Viewed from the capitals of continental Europe, the financial market mayhem of the past week was an accident begging to happen ever since the US and Britain rejected calls for stronger regulation.
Now, as Washington resorts to unprecedented levels of state intervention to salvage an industry from its worst crisis since the Great Depression, the message from Old Europe is that the Anglo-American doctrine of freewheeling, self-regulating markets has passed its sell-by date. German Chancellor Angela Merkel, whose country tried in vain to win US and British backing for greater market supervision at international level last year, believes a change of heart is already taking place.

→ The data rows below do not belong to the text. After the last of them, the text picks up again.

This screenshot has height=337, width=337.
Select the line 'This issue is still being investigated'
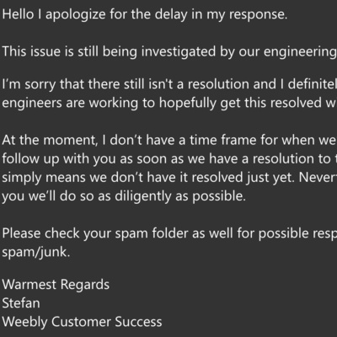(169, 52)
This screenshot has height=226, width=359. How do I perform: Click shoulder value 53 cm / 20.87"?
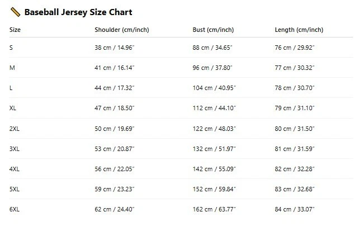pyautogui.click(x=115, y=148)
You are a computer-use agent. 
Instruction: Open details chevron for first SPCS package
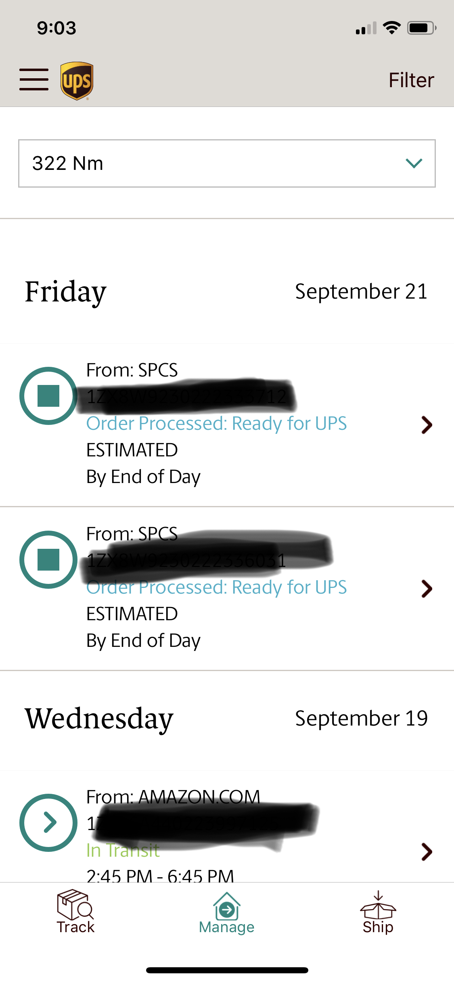click(427, 425)
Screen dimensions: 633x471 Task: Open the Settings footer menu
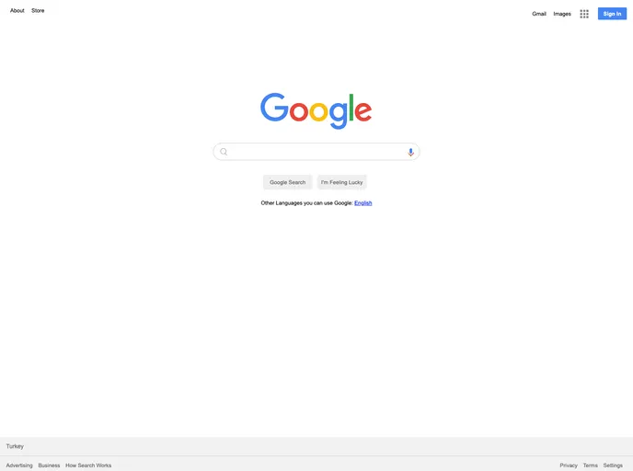pos(613,465)

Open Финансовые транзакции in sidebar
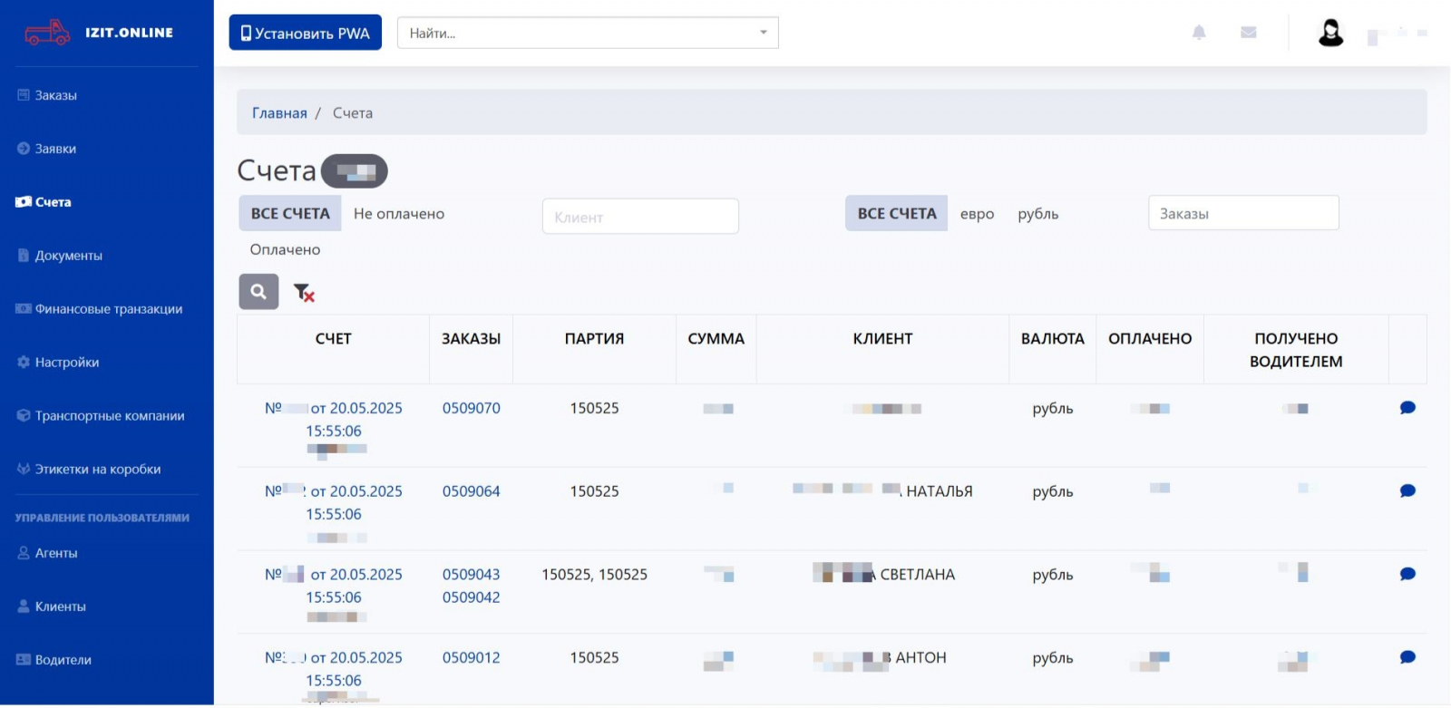[x=108, y=309]
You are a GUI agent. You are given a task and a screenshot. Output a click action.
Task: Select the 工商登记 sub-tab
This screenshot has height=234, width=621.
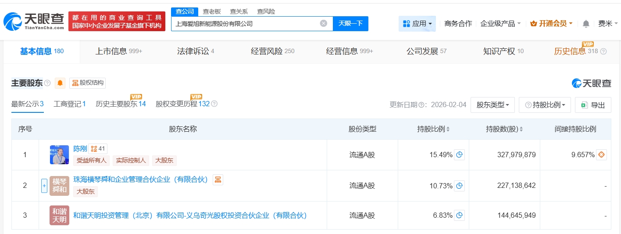point(69,104)
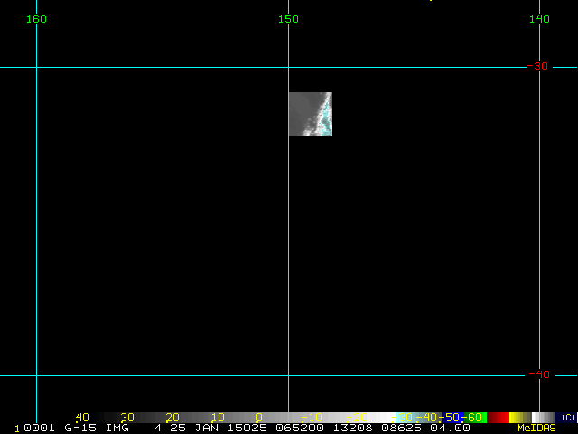This screenshot has height=434, width=578.
Task: Click the green 150 longitude label
Action: [x=288, y=19]
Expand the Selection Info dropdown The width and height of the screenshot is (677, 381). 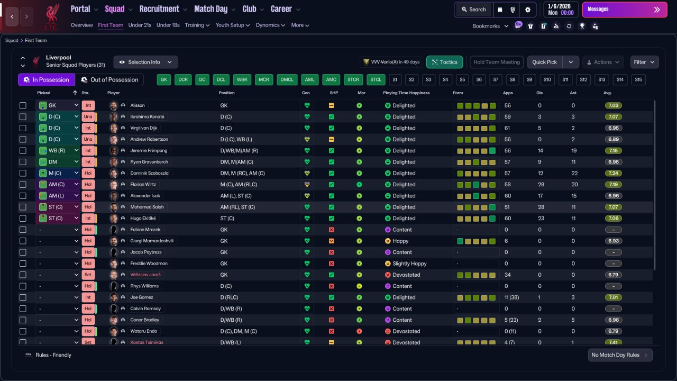(145, 62)
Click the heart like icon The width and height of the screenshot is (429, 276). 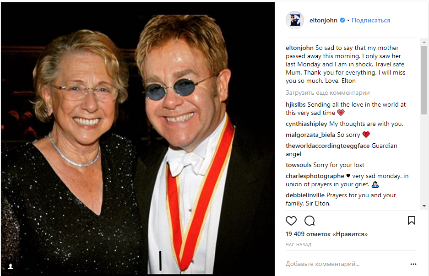(x=291, y=221)
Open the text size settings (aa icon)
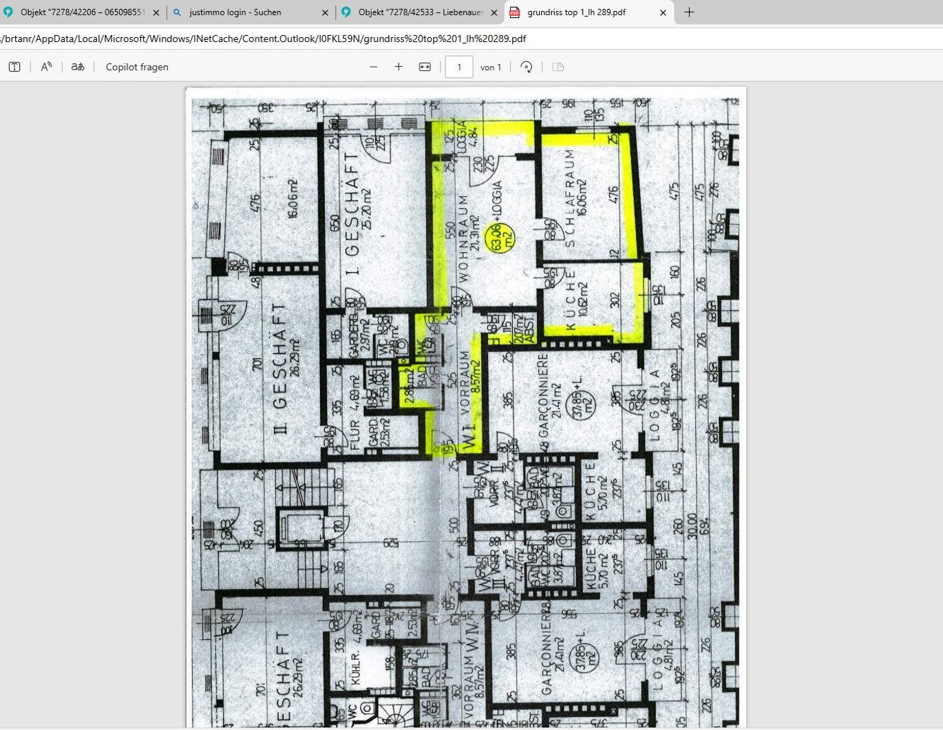 (x=76, y=67)
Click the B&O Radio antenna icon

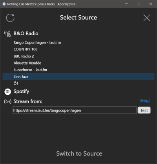(7, 34)
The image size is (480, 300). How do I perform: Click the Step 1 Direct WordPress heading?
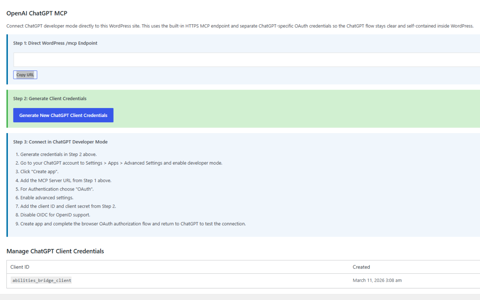55,43
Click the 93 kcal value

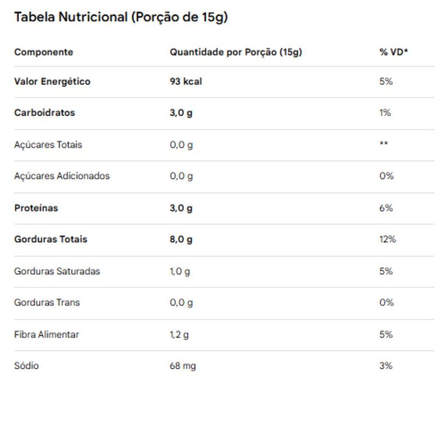click(x=186, y=81)
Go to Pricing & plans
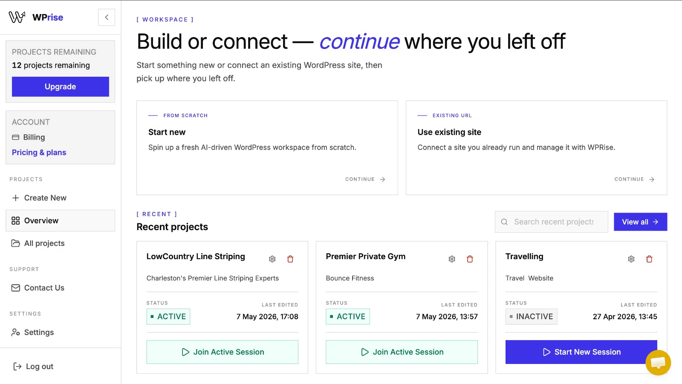The width and height of the screenshot is (682, 384). pos(39,153)
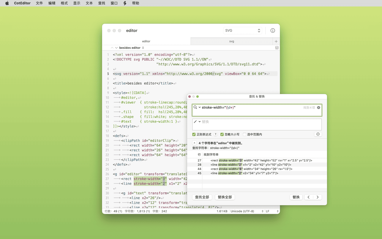Click the 替换全部 button
This screenshot has width=382, height=239.
tap(225, 197)
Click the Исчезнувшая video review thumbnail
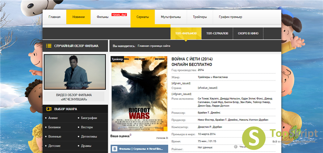323x153 pixels. [75, 72]
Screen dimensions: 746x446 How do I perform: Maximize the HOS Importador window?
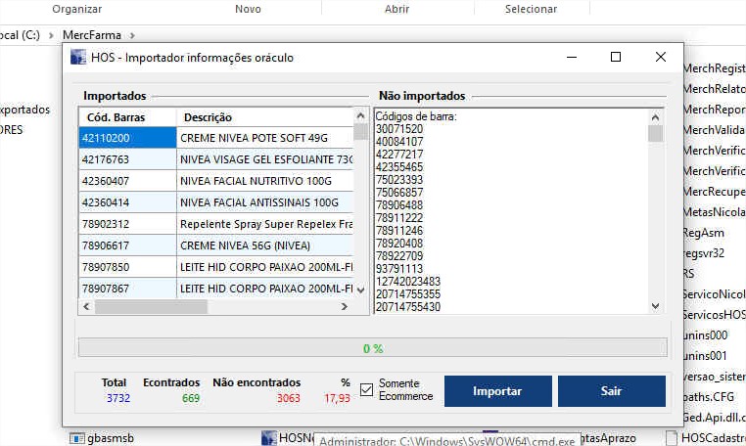[x=616, y=58]
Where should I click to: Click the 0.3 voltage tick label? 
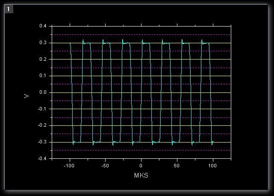point(43,43)
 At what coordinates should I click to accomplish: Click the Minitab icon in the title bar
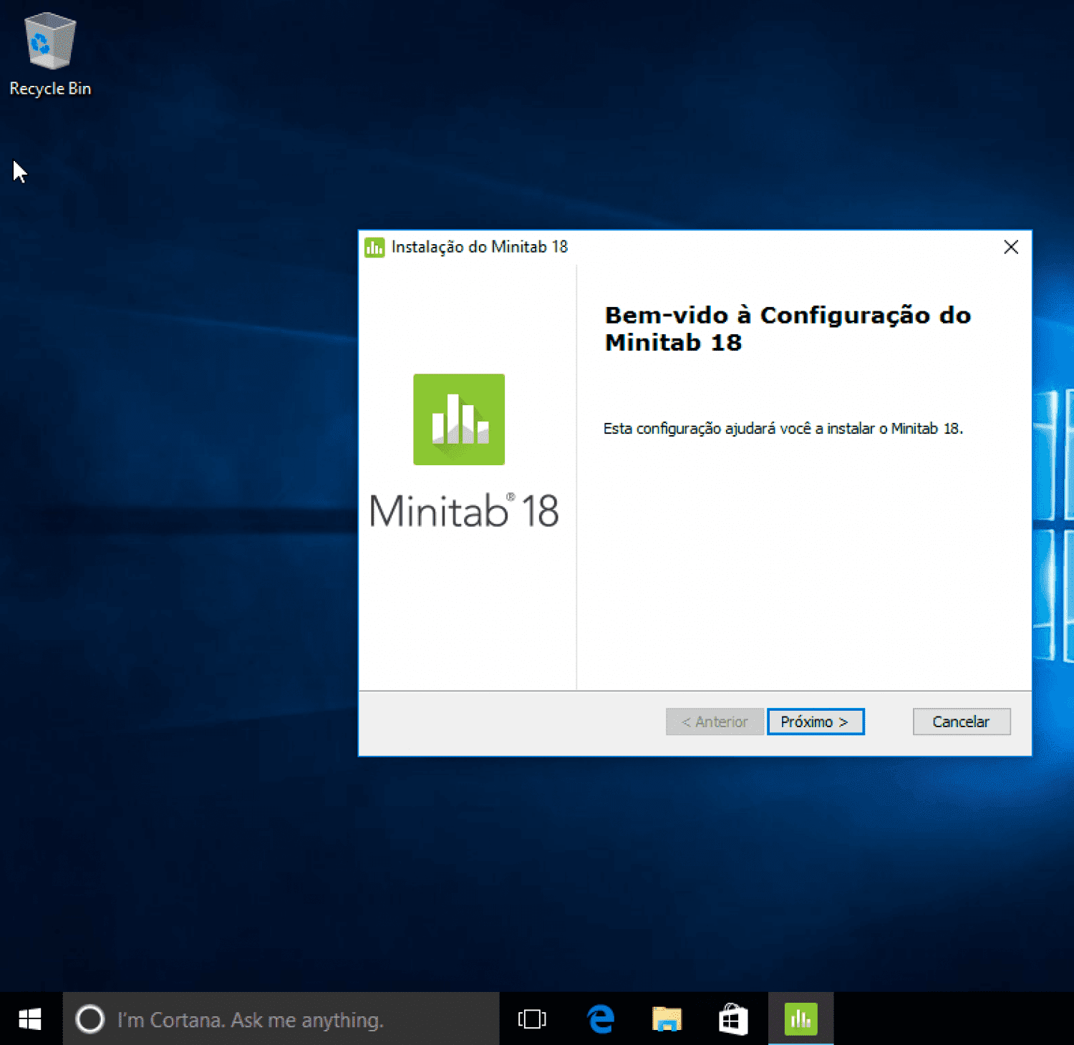pyautogui.click(x=374, y=247)
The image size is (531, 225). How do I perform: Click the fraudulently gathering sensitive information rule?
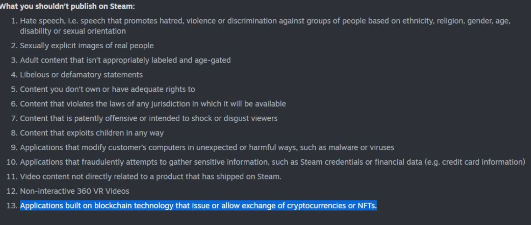tap(272, 162)
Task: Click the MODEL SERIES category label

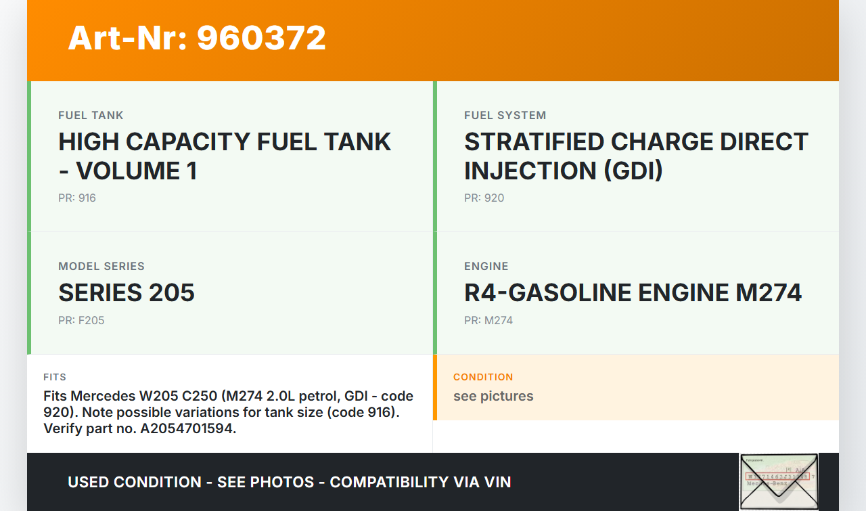Action: pyautogui.click(x=101, y=267)
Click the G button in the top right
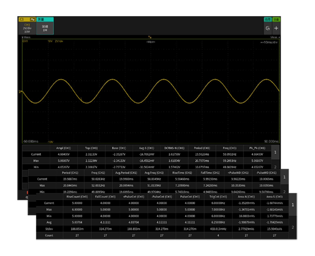The width and height of the screenshot is (315, 256). tap(267, 28)

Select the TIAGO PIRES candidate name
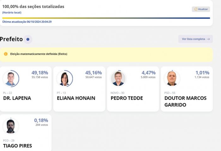click(x=17, y=146)
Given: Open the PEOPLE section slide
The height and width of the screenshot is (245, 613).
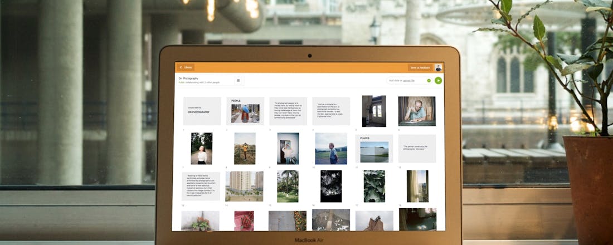Looking at the screenshot, I should (245, 111).

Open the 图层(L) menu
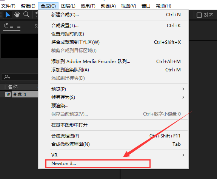pos(68,6)
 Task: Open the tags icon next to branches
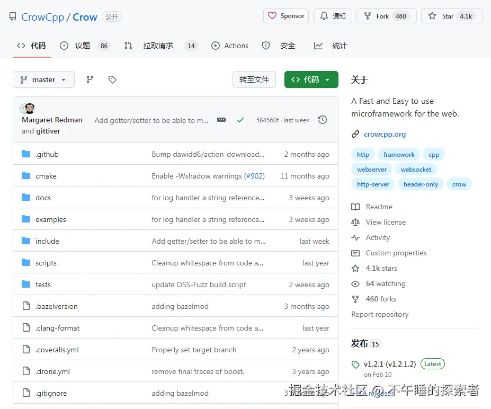112,79
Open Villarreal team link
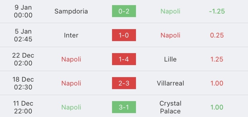Viewport: 248px width, 117px height. [x=170, y=83]
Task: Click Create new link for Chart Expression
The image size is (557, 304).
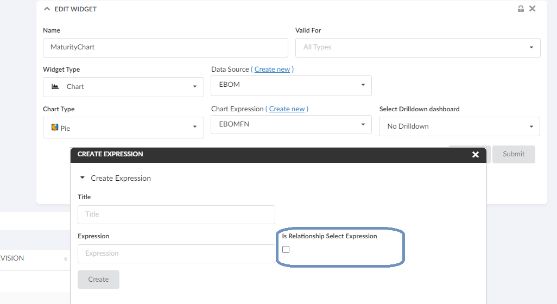Action: 287,109
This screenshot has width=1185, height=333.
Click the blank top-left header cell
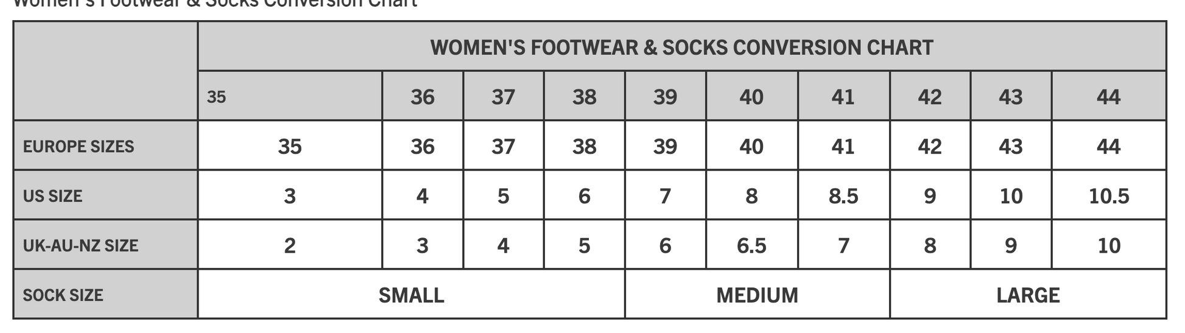click(105, 71)
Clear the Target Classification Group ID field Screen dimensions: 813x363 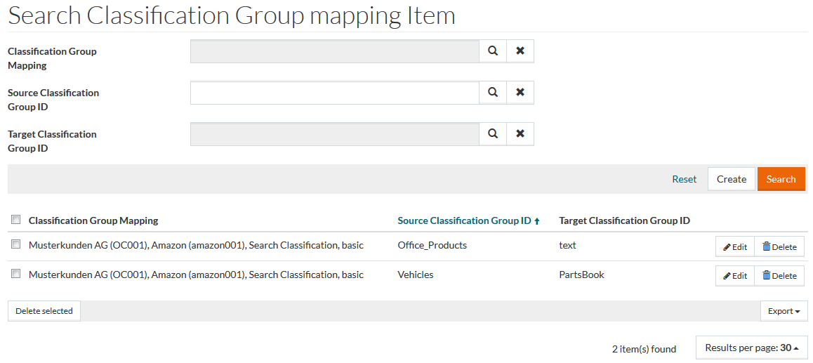click(x=520, y=134)
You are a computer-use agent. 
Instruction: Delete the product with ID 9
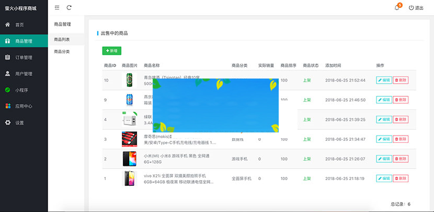pos(401,99)

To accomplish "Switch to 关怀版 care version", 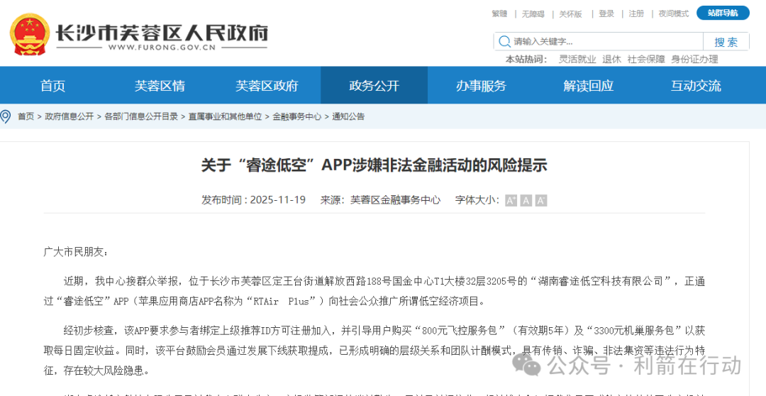I will click(570, 13).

"For a long time the saying went, 'Let the markets take care of themselves'. Today we have moved on because even America and Britain are now saying, 'Yes, we need more transparency'," the centre-right leader said on a visit to Austria on Saturday. French President Nicolas Sarkozy, due to meet New York Federal Reserve chief Timothy Geithner during a US trip on Monday, is expected to speak out on the issue. Several members of his government have already weighed in.
"What's clear is the capitalist system was inherently flawed and those involved didn't fix it early enough," French European Affairs Minister Jean-Pierre Jouyet, former head of the French Treasury, said in an article in Le Monde newspaper.
"The international financial crisis caused by the disorders in American financial markets will slow and is already slowing the economy of the entire planet," Economy Minister Christine Lagarde told French Europe 1 radio on Saturday.
Right now, the focus is on saving the house rather than rewiring it from top to bottom though. US authorities scrambled at the weekend to assemble a rescue plan in which the "toxic assets" behind the chaos - mostly mortgage-linked derivatives - will be bought out of private sector hands at a cost of up to €474 billion.